- Extract to read
-- Begin --

I also recall the Asteroids game. I'm not sure when it got to England, but I don't recall it being mentioned as much as the other two. It was "Pac-Man, Space Invaders, Pac-Man, Space Invaders" from certain of my friends all day long (and probably night as well, given half a chance!)

"I'll just have a quick game," my pal Pete would say, eyeing Pac-Man as we found a table at the pub. It was always the same.

An hour later, I'd still be on my own at the table, probably on my third "Snakebite" and glumly listening to Toto Coelo or whatever on the jukebox. Don't get me wrong, I liked Toto Coelo, who didn't, but I hated the idea that my old schoolmate preferred Pac-Man's company to mine.

I loved the "Wacca-Wacca-Wacca" sound of Pac-Man - and thought the character refreshingly different, but was absolutely hopeless at it. Was just as bad at Space Invaders. So that was it. Me and my Snakebite - all alone and feeling blue...

More merchandise - this was ideal for carrying sardine and tomato paste sandwiches, tepid tea and a Marathon (comes up peanuts, slice after slice).

1980-2005 - an official Namco Pac-Man 25th anniversary sticker.

-- End --

- Task set
A. Revise the listing, starting at the line that has "Open Find & Replace tool" and ending after the line that has "pyautogui.click(x=419, y=50)": replace "Find & Replace" with "Search & Replace" and leave everything else unchanged.
B. Carry on the Pac-Man recollection from its final sentence.
The listing is separate material with no connection to the Pac-Man recollection.

- Material for the task
-- Begin --

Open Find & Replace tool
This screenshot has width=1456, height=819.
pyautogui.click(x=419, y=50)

-- End --
-- Begin --

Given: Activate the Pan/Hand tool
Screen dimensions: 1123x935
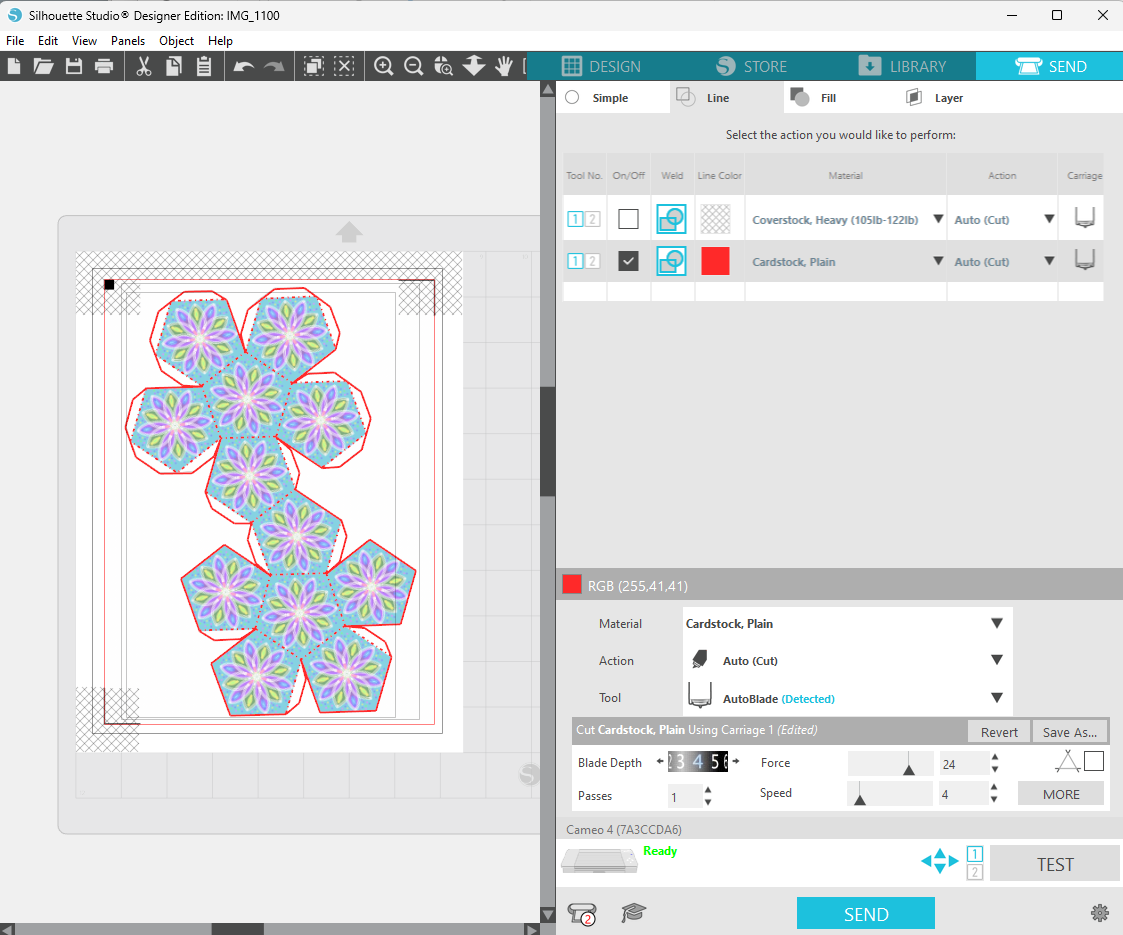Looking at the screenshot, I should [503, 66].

-- End --
-- Begin --

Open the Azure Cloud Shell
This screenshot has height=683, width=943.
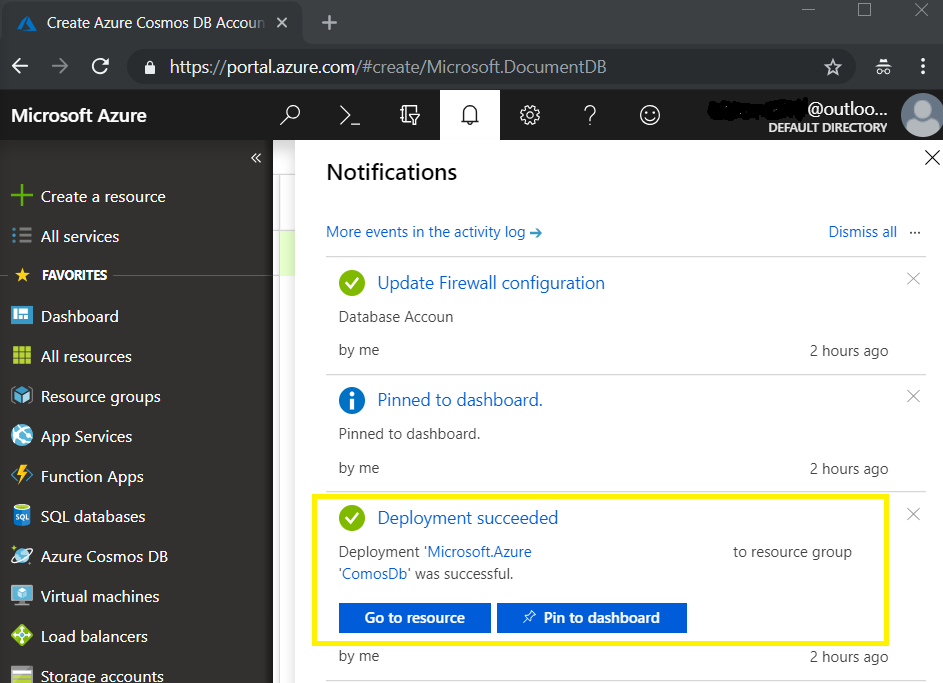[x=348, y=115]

-- End --

- Results of the tasks
A.
Open Search & Replace tool
This screenshot has width=1456, height=819.
pyautogui.click(x=419, y=50)

B.
This article was originally posted in January 2008 and updated in March 2009.

1 comment:

  1. I was so hooked on Pacman. Me and my mate worked in a club outside Leeds on a Sunday morning cleaning the bar area. When we had finished the steward always gave us the key for consistent play until the club opened. I had a lump on my finger where I had been gripping the control lever. It was brilliant. This was the start of the technological revolution. Although it seems its here and now, it had to start somewhere. People laugh at such games, mobile phones and TV at the time. But it was really ground breaking. Think about it. the Channel 4 logo cost £1000.000 back then. Due to the level of technology involved. (had to be done in the US) Now can be done for a fraction of the cost.

    Good times.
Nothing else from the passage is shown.